The real story about Syria and Libya: Behind a new agreement with Moscow, and the insidious way the New York Times protects Hillary
A new accord with Moscow on Syria clears up little. And a new Times series on Clinton and Libya has a messy agenda
Hardly does the Syria accord announced jointly in Washington and Moscow last week clarify the swamp of complications, divided loyalties and treachery that have defined the crisis for years. It does not. We do not know yet even if the “cessation of hostilities” will hold, to say nothing of whether it will open any door to political negotiation and a settlement. It is fragile; the predictable interests—notably Turkey and Saudi Arabia, Washington’s principle allies—are already trying to tip the deal over.
But the doubters overdo it, in my view. They judge the agreement as if they were making book on it: No previous attempt to halt the violence has succeeded, so the odds are this one will collapse, too.
Shallow thinking—the kind one gets from the pack animals that staff our newspapers. You have to look carefully at this agreement and the circumstances that led to its conclusion last week. A lot has changed since the previous attempt at a ceasefire, in 2014, failed in less than a day. At close range, I see grounds for optimism—O.K., tempered, attenuated optimism. And I mean this two ways.
One, there is the question of motivation.

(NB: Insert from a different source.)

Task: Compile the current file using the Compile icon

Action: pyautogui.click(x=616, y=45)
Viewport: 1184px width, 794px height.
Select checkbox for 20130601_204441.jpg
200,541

This accord has just two signatures on it—Washington’s and Moscow’s. That is a strength, not a weakness, as some commentators have suggested, for they are the parties to this conflict who will determine the outcome. When a Russian warplane flew its first bombing sortie over Syrian soil last September 30, this conflict was confirmed as a theater of great-power rivalry. And the Americans and Russians now have good reasons—very different reasons, of course—to make this agreement hold and go somewhere. They did not a matter of weeks ago.